Tom Volkaert’s sculptural work is a testimony to the materiality of memory as much as it is an ongoing tribute to the spiritual and shamanic force of art.
Born in Antwerp in 1989, Volkaert’s sculptural work is a carefully balanced combination of refined artistic craftsmanship and the strategic use of unpredictability that comes into play when working with enameled ceramics, epoxy, or oxidized metal. Many of his works consist of circles on legs, which the artist likes to call steering-wheels. These works are like totems: symbolic and organic artifacts that make present the otherworldly alien life in the cosmos and that put us in touch with something radically different from us. On the edges and inside these circles, contorted arachnoid limbs, intestines, and sickly satanic tongues are carefully arranged and held in suspended animation. It is as if these circles are portals to another cosmic dimension and something wholly other than human life is trying to get through, a lumpy otherworldly and alienated organic gesturing at us in a way that feels both familiar and estranging.
Functionality entered Volkaert's work early on.

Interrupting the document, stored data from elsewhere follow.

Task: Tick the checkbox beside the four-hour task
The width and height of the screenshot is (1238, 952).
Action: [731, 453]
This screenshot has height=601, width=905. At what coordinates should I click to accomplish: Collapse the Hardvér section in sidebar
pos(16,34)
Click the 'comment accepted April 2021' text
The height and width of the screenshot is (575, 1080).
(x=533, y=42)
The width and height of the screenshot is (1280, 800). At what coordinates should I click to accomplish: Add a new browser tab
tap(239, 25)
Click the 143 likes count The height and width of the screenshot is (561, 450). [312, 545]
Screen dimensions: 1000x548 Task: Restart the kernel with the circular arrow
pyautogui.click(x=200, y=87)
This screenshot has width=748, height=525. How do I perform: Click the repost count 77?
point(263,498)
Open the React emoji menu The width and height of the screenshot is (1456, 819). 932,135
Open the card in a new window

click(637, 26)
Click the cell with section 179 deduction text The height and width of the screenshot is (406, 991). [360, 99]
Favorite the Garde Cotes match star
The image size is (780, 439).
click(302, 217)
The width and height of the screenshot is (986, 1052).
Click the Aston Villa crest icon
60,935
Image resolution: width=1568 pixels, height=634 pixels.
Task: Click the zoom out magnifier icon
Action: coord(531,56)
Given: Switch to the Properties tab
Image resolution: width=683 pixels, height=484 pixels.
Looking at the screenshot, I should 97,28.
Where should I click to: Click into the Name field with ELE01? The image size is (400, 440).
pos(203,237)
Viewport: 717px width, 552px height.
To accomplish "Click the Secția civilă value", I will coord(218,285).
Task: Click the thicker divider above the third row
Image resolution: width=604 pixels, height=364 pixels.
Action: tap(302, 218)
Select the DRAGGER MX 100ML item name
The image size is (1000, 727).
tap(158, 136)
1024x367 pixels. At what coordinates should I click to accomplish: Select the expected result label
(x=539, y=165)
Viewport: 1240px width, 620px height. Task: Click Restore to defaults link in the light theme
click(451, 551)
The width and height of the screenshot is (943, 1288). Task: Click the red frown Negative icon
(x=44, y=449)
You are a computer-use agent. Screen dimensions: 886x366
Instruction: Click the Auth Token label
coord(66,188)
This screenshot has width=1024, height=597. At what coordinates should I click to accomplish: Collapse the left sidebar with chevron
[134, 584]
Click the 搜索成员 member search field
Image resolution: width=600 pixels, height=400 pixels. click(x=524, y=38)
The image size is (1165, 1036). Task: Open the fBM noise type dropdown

It began with clocks, whose reference to impermanence places them close to his sculptures. Through collaborations with designers such as Serban Ionescu, Volkaert started designing chairs. Due to the loss of a close friend and out of interest in various addiction problems in our society, he recently explored medicine cabinets as contemporary vanitas symbols. For Art Rotterdam 2025, the artist will build a complete living, in which utilitarian objects and works of art merge. A total concept in which the separate parts together draw you into his extraordinary world.